For an extended explanation about handling signals check this nice tutorial on perltricks.

simbabque
  • 53,749
  • 8
  • 73
  • 136
LaintalAy
  • 1,162
  • 2
  • 15
  • 26
  • It is working. I have a question. Why sleep? I've checked if I put sleep 10 the alarm value can't be greater than 10. Why? – Adrian Blanco Jun 15 '16 at 16:20
  • This is just for the example. The `sleep` needs to be greater than the `alarm`. Otherwise the program ends and no `ALRM` signal would be received. – LaintalAy Jun 15 '16 at 16:24
  • 4
    @Adrian Blanco, `sleep` represents the rest of your program. Don't actually use `sleep`. – ikegami Jun 15 '16 at 16:37
  • @ikegami already noticed that, but if I don't write that line the timeout doesn't work and if I write it the rest of my program doesn't. ¿? – Adrian Blanco Jun 15 '16 at 17:45
  • @Adrian Blanco, of course it doesn't work with it. You tell the program to do nothing until it gets killed by the alarm. /// What do you mean by "the timeout doesn't work"? Also, what OS? – ikegami Jun 15 '16 at 17:48
  • @ikegami yes. I have a connection test DSN which should time out after the alarm value. It does if I put sleep but if don't it takes longer than the alarm length. – Adrian Blanco Jun 15 '16 at 17:52
  • Linux 2.6.32-504.1.3.el6.x86_64 CentOS 6.6. I mean that the alarm doesn't kill the program after the $timeout. – Adrian Blanco Jun 15 '16 at 18:03
  • 2
    @Adrian Blanco, Is the function you want to interrupt written in C? That's not going to happen. You can't safely interrupt calls to C functions (e.g. regex matches, XS functions). The handler should still be called, but it will be called after the routine has exited. However, you make it sound like the the handler isn't called at all. If so, either the program isn't running long enough to trigger the alarm, or something is clearing the alarm (e.g. by using `alarm` itself) or alarm handler (unlikely). – ikegami Jun 15 '16 at 18:03
  • Just making sure it wasn't Windows, since we're talking about unix signals. – ikegami Jun 15 '16 at 18:05
  • @ikegami the function I want to interrupt is `$dbh = DBI->connect("dbi:ODBC:dsn=$dsn",$user,$pass)` written in Perl. As mentioned in my first post, everything works fine if I only use `alarm $timeout`without `SIG{ALRM}`. I'd like to change the return code. – Adrian Blanco Jun 15 '16 at 18:11
  • 2
    @Adrian Blanco, Yup, that's the problem. The guts of that is a C function. I'll post a solution shortly. – ikegami Jun 15 '16 at 18:12
  • Let us [continue this discussion in chat](http://chat.stackoverflow.com/rooms/114772/discussion-between-adrian-blanco-and-ikegami). – Adrian Blanco Jun 15 '16 at 18:25
3

The function that's taking the time is written in C, which precludes you from using a custom signal handler safely.
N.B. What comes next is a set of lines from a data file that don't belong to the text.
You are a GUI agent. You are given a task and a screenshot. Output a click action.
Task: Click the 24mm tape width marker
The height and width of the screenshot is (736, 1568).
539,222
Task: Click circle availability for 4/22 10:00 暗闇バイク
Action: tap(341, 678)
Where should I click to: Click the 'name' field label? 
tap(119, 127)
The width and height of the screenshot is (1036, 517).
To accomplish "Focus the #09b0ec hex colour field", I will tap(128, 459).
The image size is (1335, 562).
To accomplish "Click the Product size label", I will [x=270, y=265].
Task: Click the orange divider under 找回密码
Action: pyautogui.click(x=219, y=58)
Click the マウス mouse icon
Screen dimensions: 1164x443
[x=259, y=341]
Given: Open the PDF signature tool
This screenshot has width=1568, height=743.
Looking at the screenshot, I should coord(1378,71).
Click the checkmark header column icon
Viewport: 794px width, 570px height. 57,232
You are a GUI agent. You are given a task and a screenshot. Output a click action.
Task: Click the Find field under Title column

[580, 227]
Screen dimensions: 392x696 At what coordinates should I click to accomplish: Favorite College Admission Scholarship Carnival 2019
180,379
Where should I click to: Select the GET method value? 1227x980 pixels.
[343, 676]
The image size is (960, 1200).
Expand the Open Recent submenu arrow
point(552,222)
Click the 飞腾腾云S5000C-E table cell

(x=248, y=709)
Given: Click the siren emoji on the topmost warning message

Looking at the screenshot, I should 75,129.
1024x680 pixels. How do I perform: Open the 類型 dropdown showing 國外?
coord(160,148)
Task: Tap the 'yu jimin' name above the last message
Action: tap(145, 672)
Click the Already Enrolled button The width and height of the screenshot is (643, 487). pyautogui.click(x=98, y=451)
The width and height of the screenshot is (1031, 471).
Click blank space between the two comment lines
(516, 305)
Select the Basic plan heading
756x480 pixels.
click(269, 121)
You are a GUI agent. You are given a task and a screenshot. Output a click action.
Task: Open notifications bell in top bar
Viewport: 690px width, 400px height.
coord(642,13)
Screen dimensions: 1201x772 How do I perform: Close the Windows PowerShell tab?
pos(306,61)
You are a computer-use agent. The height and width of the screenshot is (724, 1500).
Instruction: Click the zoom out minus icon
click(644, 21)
You don't appear worried about terminating your program forcefully, so I suggest you use alarm without a signal handler to terminate your program forcefully if it takes too long to run, and using a wrapper to provide the correct response to Nagios.

Change

/path/to/program some args

to

/path/to/timeout_wrapper 30 /path/to/program some args

The following is timeout_wrapper:

#!/usr/bin/perl
use strict;
use warnings;

use POSIX       qw( WNOHANG );
use Time::HiRes qw( sleep time );

sub wait_for_child_to_complete {
   my ($pid, $timeout) = @_;
   my $wait_until = time + $timeout;
   while (time < $wait_until) {
      waitpid($pid, WNOHANG)
         and return $?;

      sleep(0.5);
   }

   return undef;
}

{
   my $timeout = shift(@ARGV);

   defined( my $pid = fork() )
      or exit(3);

   if (!$pid) {
      alarm($timeout);   # Optional. The parent will handle this anyway.
      exec(@ARGV)
         or exit(3);
   }

   my $timed_out = 0;
   my $rv = wait_for_child_to_complete($pid, $timeout);
   if (!defined($rv)) {
      $timed_out = 1;
      if (kill(ALRM => $pid)) {
         $rv = wait_for_child_to_complete($pid, 5);
         if (!defined($rv)) {
            kill(KILL => $pid)
         }
      }
   }

   exit(2) if $timed_out;
   exit(3) if $rv & 0x7F;  # Killed by some signal.
   exit($rv >> 8);         # Expect the exit code to comply with the spec.
}

Uses the Nagios Plugin Return Codes. Timeouts should actually return 2.

ikegami
  • 367,544
  • 15
  • 269
  • 518